Whenever any person who has not previously been convicted of any offense under this act . . . the court may, without entering a judgment of guilt and with the consent of such person, defer further proceedings and place him on probation upon such reasonable terms and conditions as it may require . . . Upon violation of a term or condition, the court may enter an adjudication of guilt and proceed as otherwise provided. Upon fulfillment of the terms and conditions, the court shall discharge such person and dismiss the proceedings against him. Discharge and dismissal under this section shall be without court adjudication of guilt and shall not be deemed a conviction for purposes of this section or for purposes of disqualifications or disabilities imposed by law upon conviction of a crime.  Discharge and dismissal under this section may occur only once with respect to any person.

Any expunged arrest or conviction shall not thereafter be regarded as an arrest or conviction for purposes of employment, civil rights, or any statute, regulation, license, questionnaire or any other public or private purpose; provided, that, any such plea of guilty or finding of guilt shall constitute a conviction of the offense for the purpose of this act or any other criminal statute under which the existence of a prior conviction is relevant. (emphasis added).

¶6  Under section 2-410, the felony statutes under which Appellant was convicted in this case are laws “under which the existence of a prior conviction is relevant” at sentencing.1  We examined this statute recently in Platt v. State, 2008 OK CR 20, 188 P.3d 196, and held that within the period of a defendant’s sentencing deferral for a drug crime, the plea of guilty or finding of guilt entered in the prior case is a “conviction” for purposes of any subsequent crime for which a prior conviction is relevant.  Id. at10, 188 P.3d at 199.  Appellant had not completed his deferred sentence for drug possession when he committed these felonies in 2004.  His guilty plea in that prior case is a “conviction” according to the language of section 2-410, and thus available to enhance punishment for these crimes.

MATERIAL SHOWN |
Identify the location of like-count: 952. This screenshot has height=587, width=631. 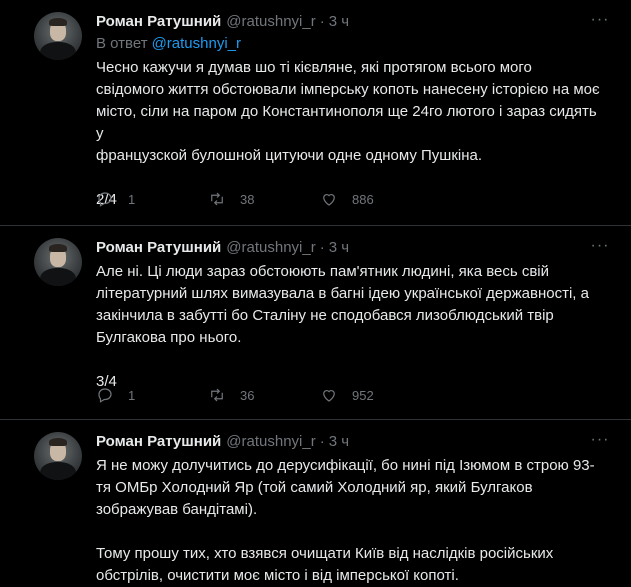
(363, 395).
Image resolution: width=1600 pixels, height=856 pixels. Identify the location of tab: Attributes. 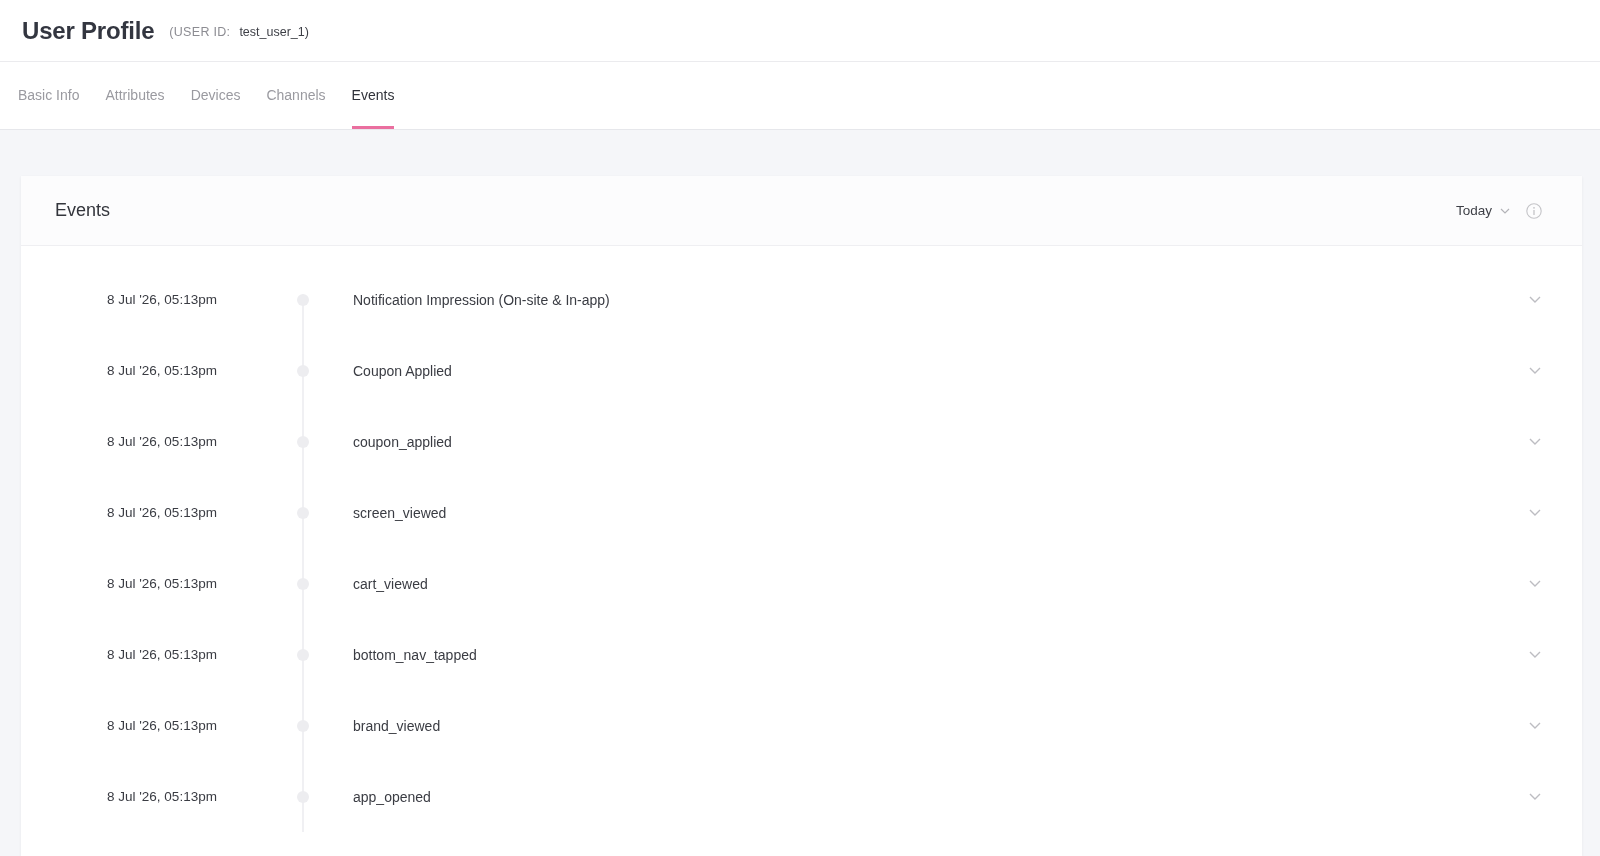
(135, 96).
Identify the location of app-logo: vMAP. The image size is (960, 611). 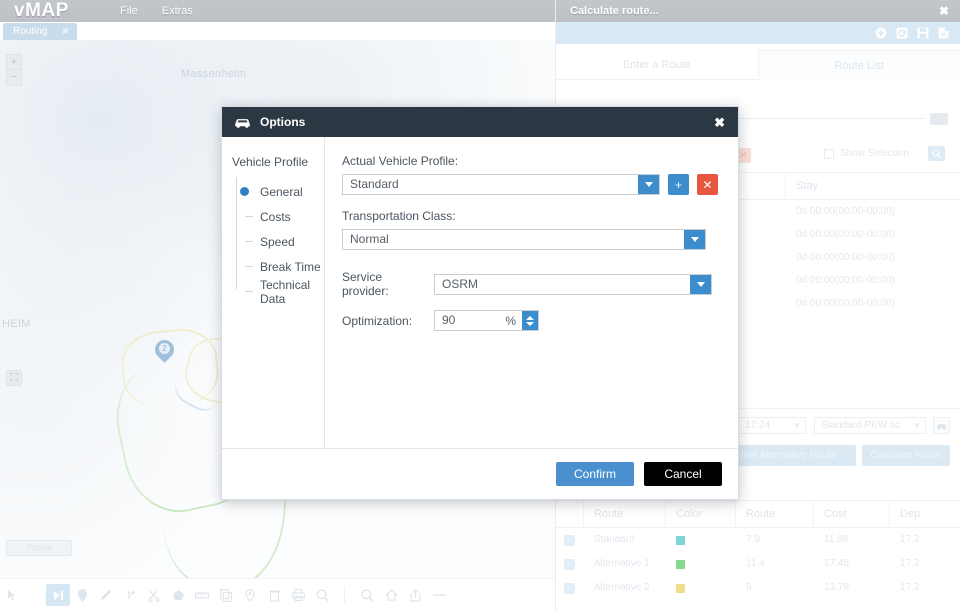
(54, 11).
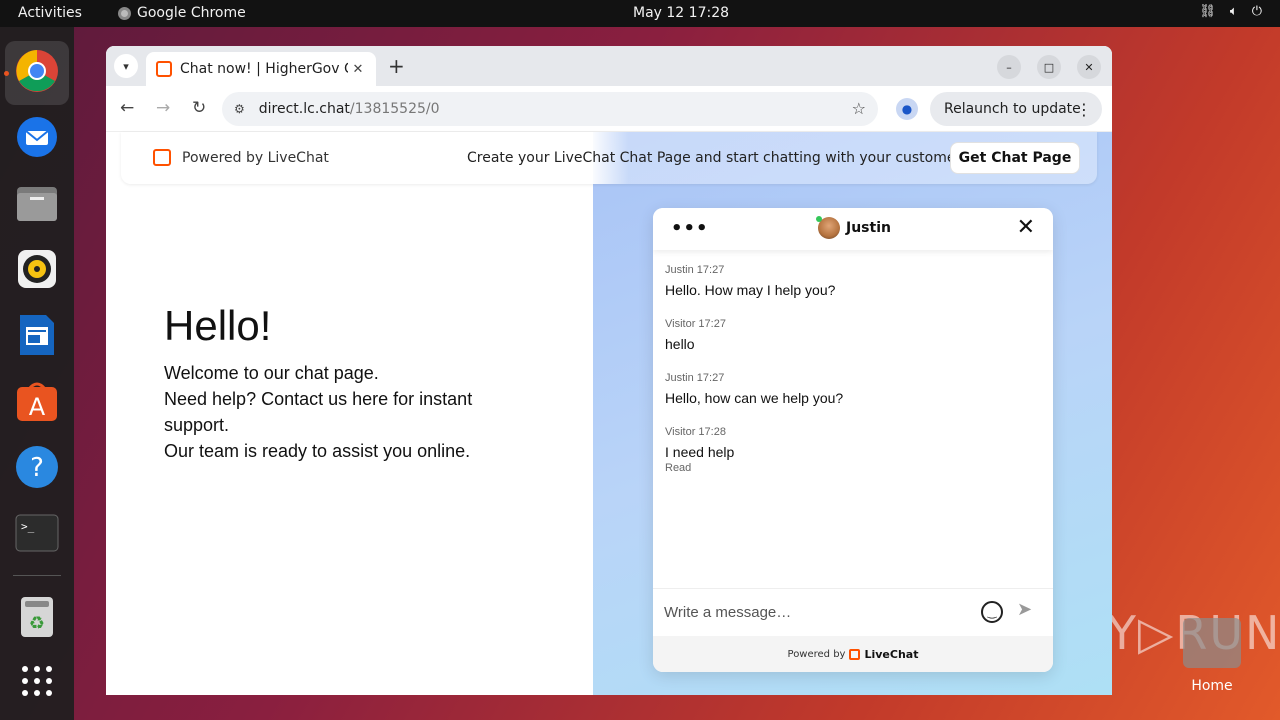 This screenshot has height=720, width=1280. What do you see at coordinates (1084, 110) in the screenshot?
I see `kebab-menu-icon: ⋮` at bounding box center [1084, 110].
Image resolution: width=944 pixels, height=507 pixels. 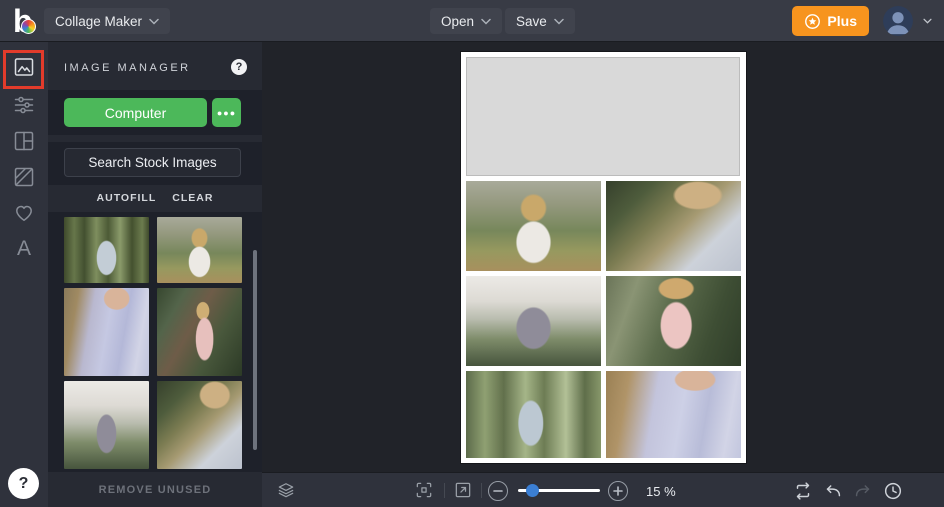 I want to click on computer-label: Computer, so click(x=136, y=112).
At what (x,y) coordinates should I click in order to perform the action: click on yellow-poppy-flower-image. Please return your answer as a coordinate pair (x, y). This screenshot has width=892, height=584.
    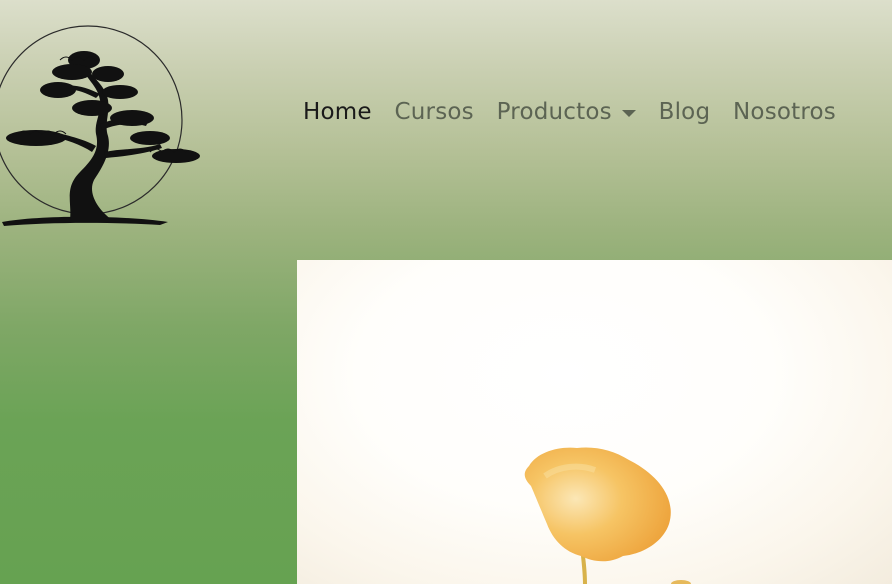
    Looking at the image, I should click on (608, 516).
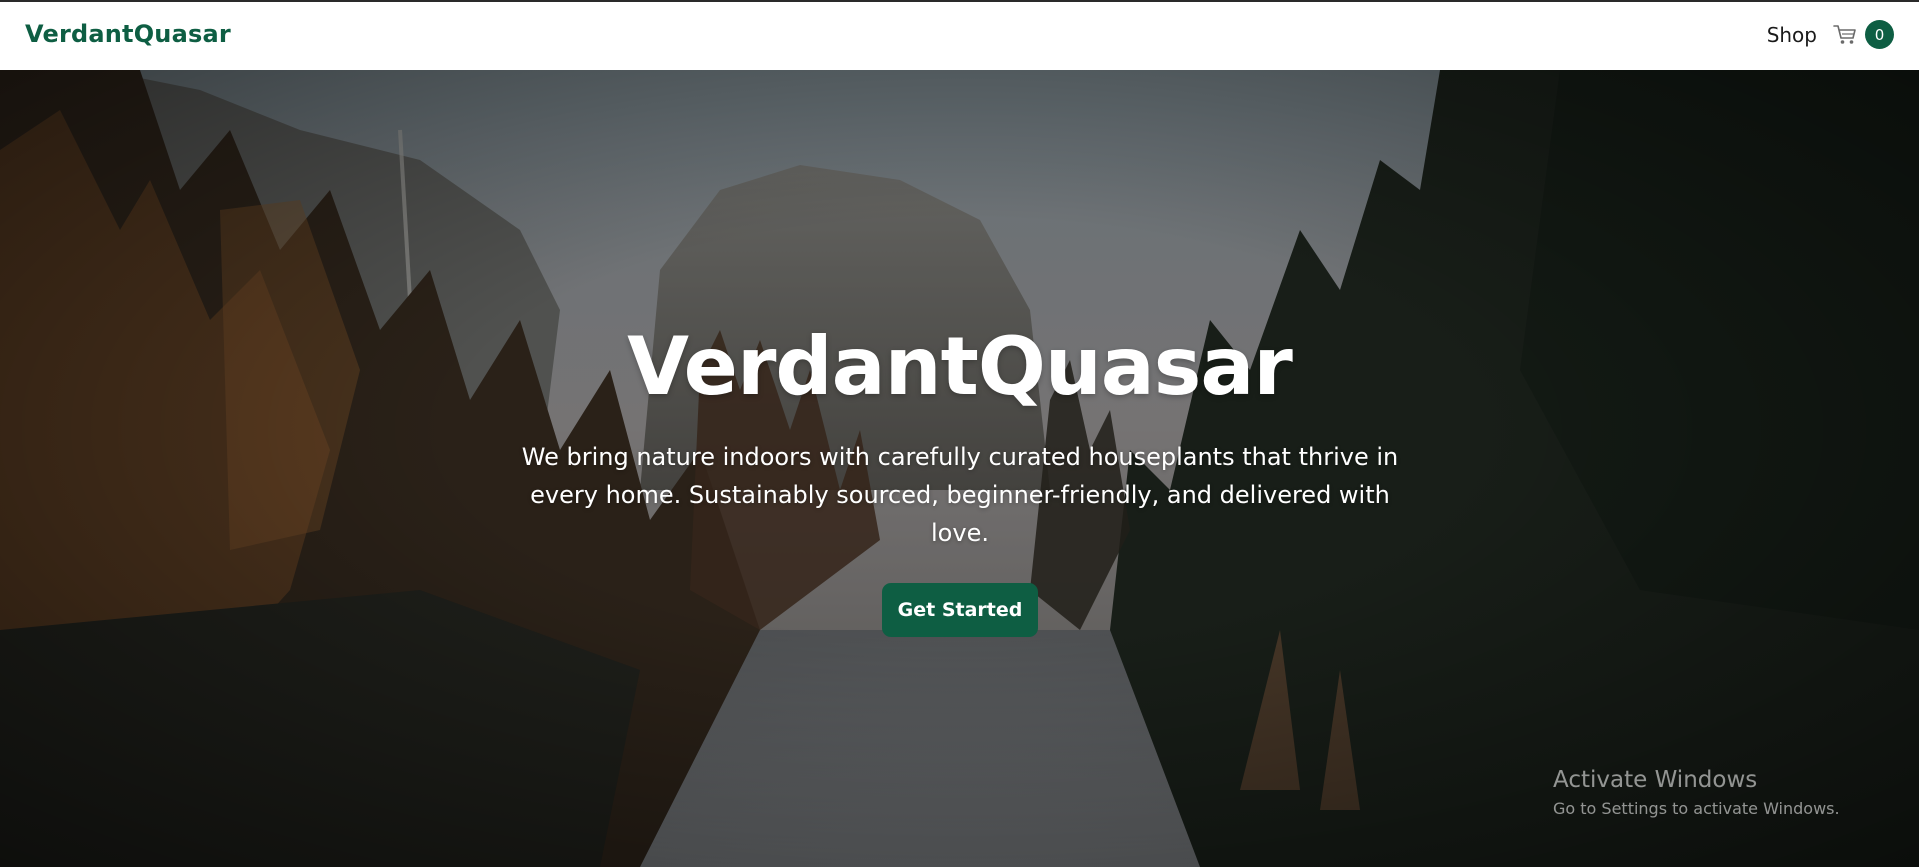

REQUIRED TASKS |
• A. Translate this sentence from the court opinion excerpt into Spanish: "Discharge and dismissal under this section may occur only once with respect to any person."
• B. Carry the court opinion excerpt forward from its final sentence, writing the next paragraph in the same judicial style.
The listing above is separate material and has no connection to the court opinion excerpt.

TASK-BY-TASK RESULTS |
• A. La liberación y el sobreseimiento conforme a esta sección solo podrán producirse una vez respecto de cualquier persona.

• B.
¶7  The jury was properly instructed on the ranges of punishment and its authority to enhance punishment based on Appellant’s prior conviction, except in one instance.  The District Court erred in its sentencing instruction for Appellant’s crime in Count 7 of maintaining a dwelling where controlled dangerous drugs are kept, after former conviction.  The Court instructed the jury that the enhanced sentencing range was no more than ten (10) years imprisonment, based on 21 O.S.Supp.2002, § 51.1 (A)(3), which provides that crimes punishable for a first offense by “five (5) years, or any less term,” are punishable after former conviction by a term not exceeding ten (10) years.  However, the maintaining a dwelling statute, 63 O.S.2001, § 2-404 provides the crime is “punishable by imprisonment for not more than five years” and a fine not to exceed $10,000, and thus has no minimum term.  The enhancement statute for such crimes is 21 O.S.Supp.2002, § 51.1 (A)(2), providing that if a subsequent felony offense “does not carry a minimum sentence as a first time offender, such person is punishable by imprisonment in the State Penitentiary for a term in the range of two (2) years to life imprisonment.”  Where a sentence is infirm due to instructional error on punishment, this Court may modify within the range of punishment , modify to the minimum punishment allowable by law , or remand to the trial court for re-sentencing . Scott v. State, 1991 OK CR 31, ¶ 14, 808 P.2d 73, 77.   We find the proper remedy here is to modify Appellant’s sentence in Count 7 to five (5) years imprisonment. 

¶8  Appellant’s Proposition Two argues for the first time on appeal that the District Court should have instructed the jury he would be ineligible for institutional earned credits to reduce his sentence for trafficking in illegal drugs.  63 O.S.Supp.2003, § 2-415(D) (punishment for trafficking in illegal drugs “shall not be subject to statutory provisions for suspension, deferral, or probation, or state correctional institution earned credits”).   Appellant sees this statutory denial of “good time credits” on a par with the “85% Rule” of 21 O.S.Supp.2003, § 13.1 , warranting an extension of Anderson v. State, 2006 OK CR 6, 130 P.3d 273, and a corresponding instruction to the sentencing jury.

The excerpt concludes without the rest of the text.